Informasi yang diperoleh metro-online.co, saat kejadian tersebut, warga Jalan Menteng II Gg Pendidikan sedang menikmati alunan musik keyboar malam tahun baruan. Tiba-tiba saja, suasana langsung berubah dan musik langsung berhenti. Perubahan tersebut disebabkan warga sekitar melihat kepulan asap putih dari UKM Galery Ulos Sianipar. Sontak saja, Robert Sianipar, pemilik galery bersama warga sekitar yang sedang menikmati alunan musik keyboard langsung berhamburan.

Warga sekitar yang berada tak jauh dari lokasi berlangsungnya musik keyboard malam tahun baruan tersebut langsung memadamkan api dengan alat seadanya. Warga sekitar pun berhasil memadamkan api dengan alat seadanya. Api tak merembes ke bangunan galery lainnya karena dengan cepat dipadamkan.
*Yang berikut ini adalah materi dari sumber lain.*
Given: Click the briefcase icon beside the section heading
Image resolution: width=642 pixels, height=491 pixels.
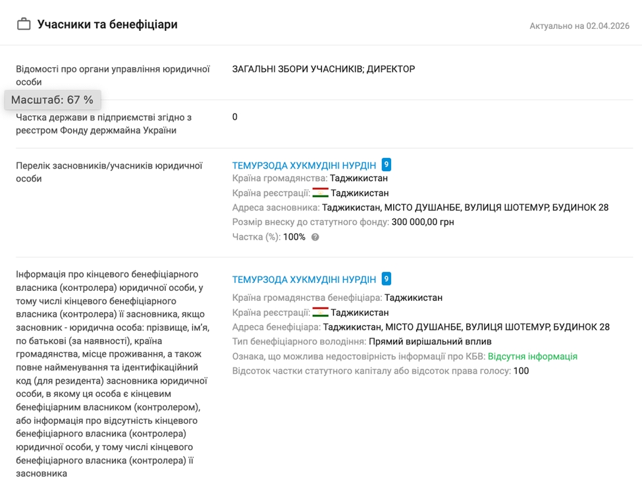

Menurut informasi yang diperoleh, api berasal dari percikan mercun dan langsung menyambar atap galery rumah adat karena atap terbuat dari ijuk.

"Ada percikan mercu tadi yang jatuh ke atap rumah adat galery. Awalnya hanya asap tapi asapnya semakin tebal. Langsung berteriak ada asap sehingga pemilik galery bersama warga sekitar langsung memadamkan api karena warga dan pemilik usaha sedang menikmati alunan musik tidak jauh dari galery," kata Erwin, salah seorang warga yang saat kejadian sedang menikmati musik perayaan malam tahun baruan.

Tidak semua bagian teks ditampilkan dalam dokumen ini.